Judy Harish:  We called it The Spring House.  It burned while we lived there!  Our hired man was living there at the time of the fire.
Looks as if they raised turkeys on the farm at one time.
As you can see, history is interesting!  We all remember parts of it with other parts overlapping one another.  I am so glad that the house has been restored.  So sad though that this huge monstrosity of a shopping center has been built across the street from the farmhouse.  And, the hotel...why was that built?  Traffic is awful!  I will finish my story today with one final reader's comment that is how many others feel.  Thanks to all who commented about my stories.  It was another extraordinary day in the life of an ordinary guy.
Some of the farm equipment housed in the lower level of the barn.

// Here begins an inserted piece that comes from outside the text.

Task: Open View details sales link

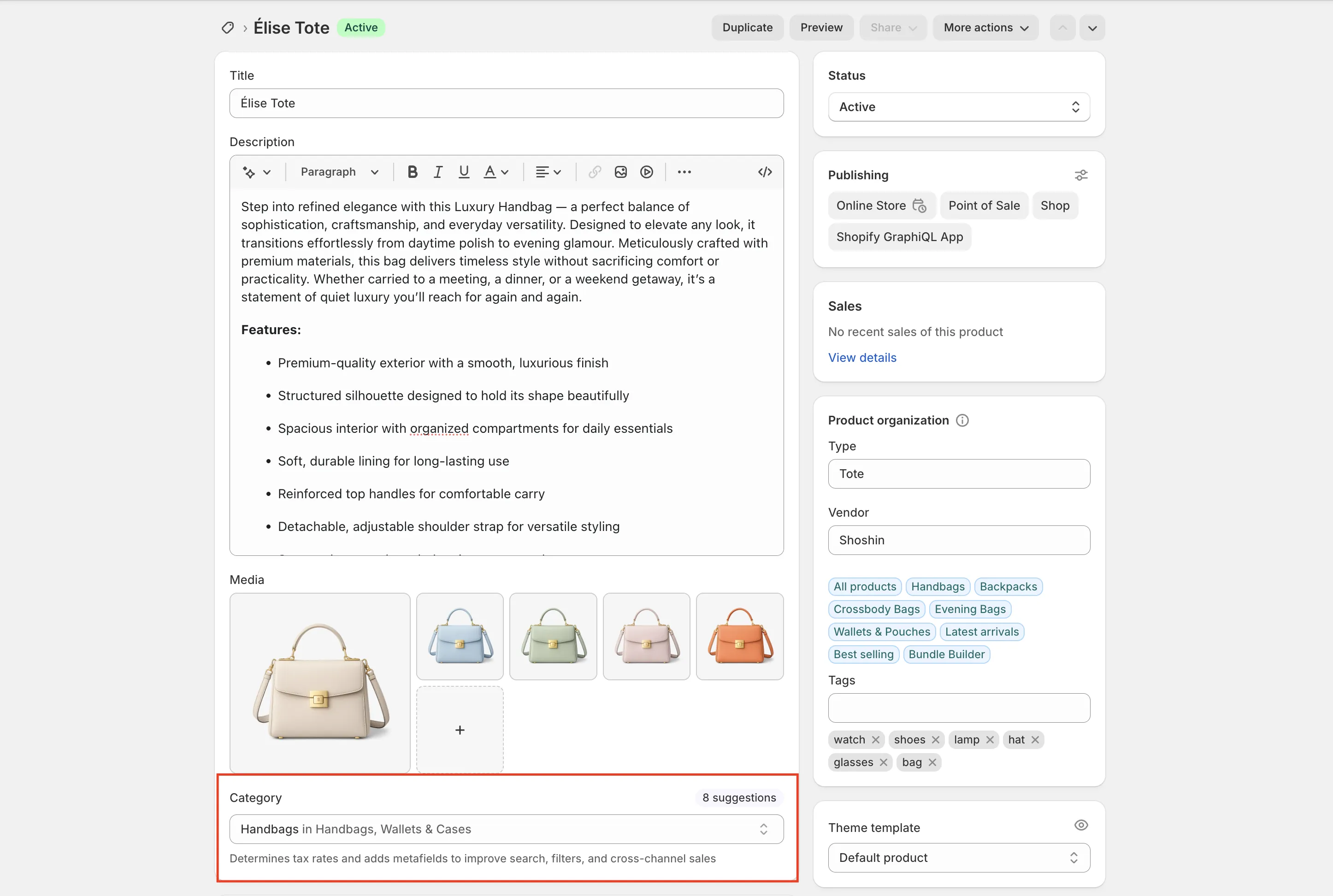Action: click(861, 358)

Melissa Greene:  I find the juxtaposition of what's happening across the street a warped amusement, but simply thankful that SOMEONE had the grace to preserve what can never be replicated.  Compare the new BELMONT sign - some designer's dreadful mistake in scale that went unnoticed by a supervisor who is supposed to at least make an ATTEMPT at passing along good taste - with the grandeur and personality built into every corner of its neighbor.  For those of us who care about beauty and its deep importance to the soul (and how these things feed directly into the future of art), we must continue to applaud the restoration of all such elegance and grandeur, at every cost.  (LDub's note - I have chosen not to display the huge sign that is referred to in this comment for it truly is in poor taste)


The latest photo I just took a few weeks ago.  The building has been totally restored from top to bottom.  It looks as majestic as what it probably looked like when it was first built in early 1870s.  If you look closely you can see the edge of the new $14 million Home 2 Suites by Hilton in the right background.